Special Needs Searches. The Supreme Court has held that certain programmatic searches do not require a warrant or probable cause when they are conducted in furtherance of a government “special need” other than investigation of criminal activity. These “special needs” searches are evaluated under a two-pronged approach. First, they must further a “special need[], beyond the normal need for law enforcement,” which would be jeopardized by a warrant or probable cause requirement. To qualify as a special need, a government interest must be a real, current, vital problem that the proposed search effectively addresses. Second, if there is a special need and the individualized suspicion requirement would jeopardize that need, courts evaluate the reasonableness of the search by balancing the nature of the intrusion on the privacy interest at stake against the government interest served by the search. Determining whether special needs searches are permissible is therefore heavily fact and case specific.

Special needs searches have been permitted in several distinct areas. For example, the Supreme Court has upheld programmatic, suspicionless drug testing of government employees as a special needs search. The interest in public safety served by testing employees often outweighs the intrusion on employee privacy interests. However, even un-intrusive drug testing is invalid if the government does not show that there is an immediate public safety concern and that the search in question effectively addresses the concern.

The Supreme Court has also upheld suspicionless drug testing of public school students as special needs searches. These searches are permissible because the warrant and probable cause requirements are impracticable in the public school context, public school students have reduced privacy expectations, and schools have a pressing need to prevent student drug use that outweighs the intrusion on students' privacy interests. Nevertheless, more intrusive searches--such as those involving a student's person or property--require particularized suspicion of wrongdoing.

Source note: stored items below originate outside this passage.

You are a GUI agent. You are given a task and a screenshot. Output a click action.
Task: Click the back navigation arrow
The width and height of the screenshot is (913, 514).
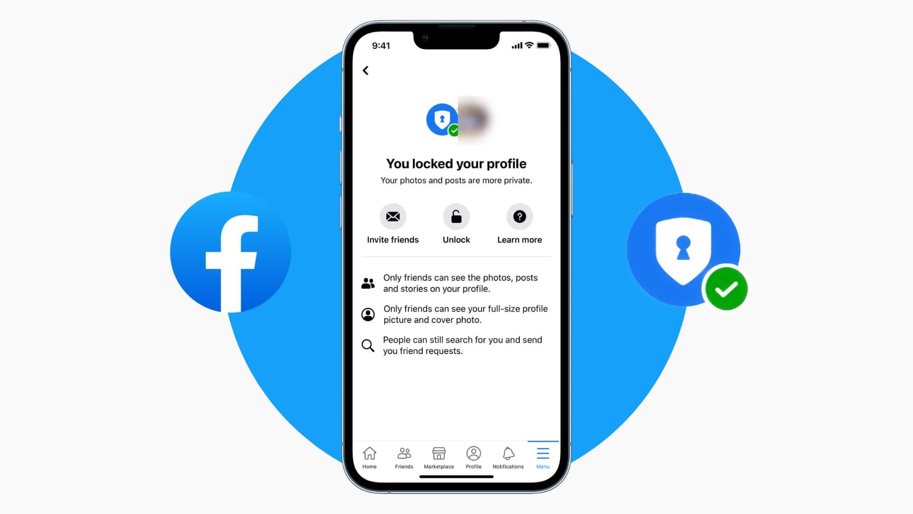coord(366,70)
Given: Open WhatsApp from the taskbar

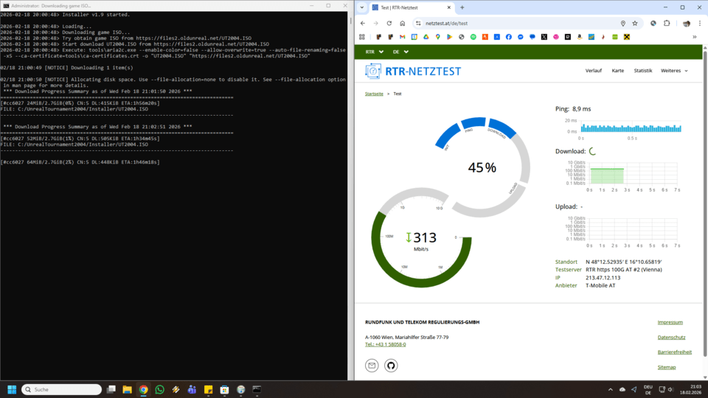Looking at the screenshot, I should pos(160,389).
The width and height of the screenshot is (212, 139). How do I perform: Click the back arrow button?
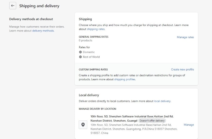pos(13,6)
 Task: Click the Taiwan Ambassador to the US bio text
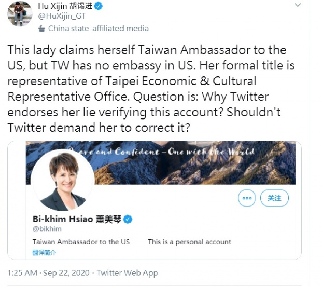pos(81,242)
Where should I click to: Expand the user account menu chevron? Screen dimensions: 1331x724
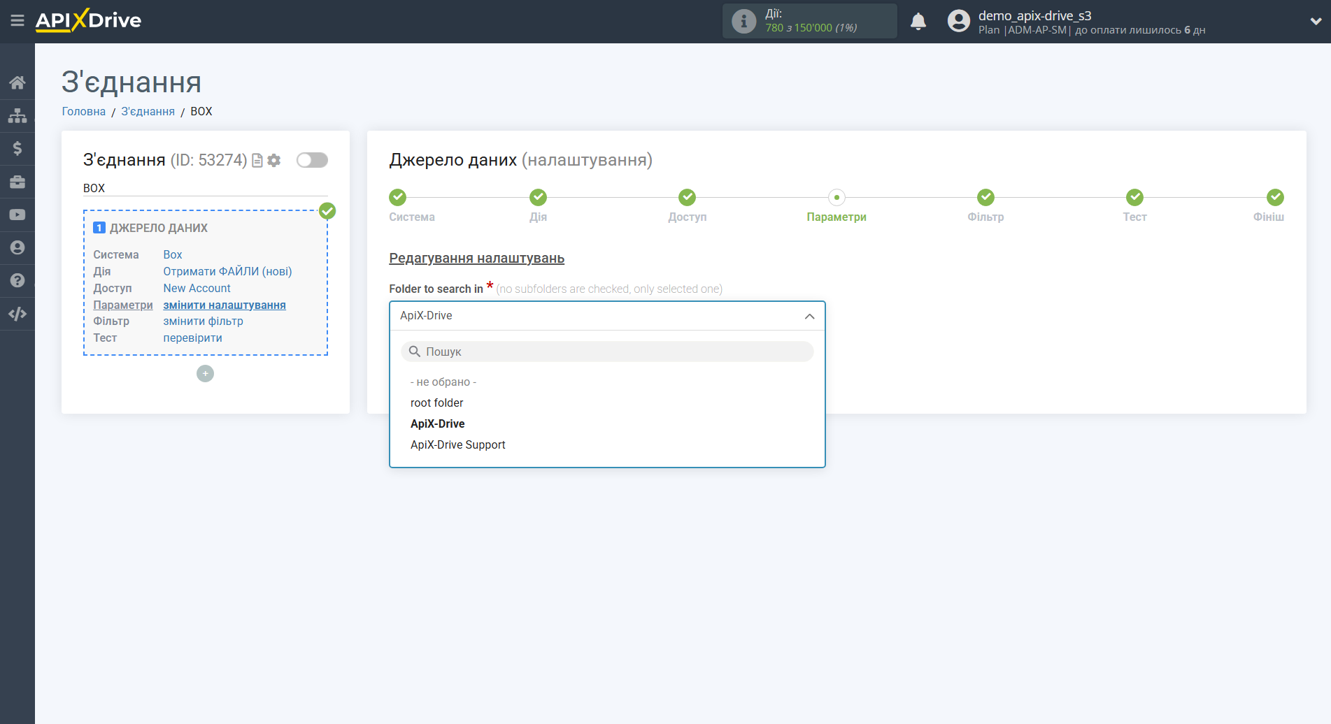pos(1315,22)
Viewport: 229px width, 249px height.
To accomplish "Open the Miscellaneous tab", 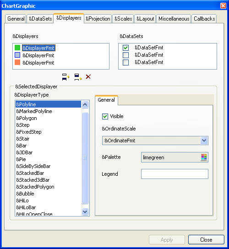I will point(174,19).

Warrantless searches of the homes and property of probationers and parolees have also been permitted under the special needs exception, and these searches are upheld if reasonable. Courts determine reasonableness by balancing the state's special need to supervise parolees and probationers against the intrusion on the parolees' and probationers' privacy interests, which are greatly reduced because of their ongoing supervisory relationship with the state. The searches do not require probable cause, but they must be conducted in furtherance of the state's special need to supervise parolees and probationers and thus must be related to parole or probation conditions.

Collection of DNA from individuals who have been arrested is permitted without a warrant if it is part of a routine booking process. Law enforcement's strong interest in identifying arrestees outweighs the privacy interests of individuals who have been arrested on probable cause.

The Supreme Court has also upheld searches of the offices or persons of public employees as special needs searches. Even if a public employee has a reasonable expectation of privacy in the particular workplace area searched and the Fourth Amendment applies, probable cause is not required for workplace searches conducted either for “noninvestigatory, work-related purposes” or in the course of “investigations of work-related misconduct.” These searches are upheld if they are reasonable “under all the circumstances.” The reasonableness test consists of two inquiries: (1) whether the “action was justified at its inception,” and (2) whether the search as actually conducted was “reasonably related in scope to the circumstances which justified the interference in the first place.”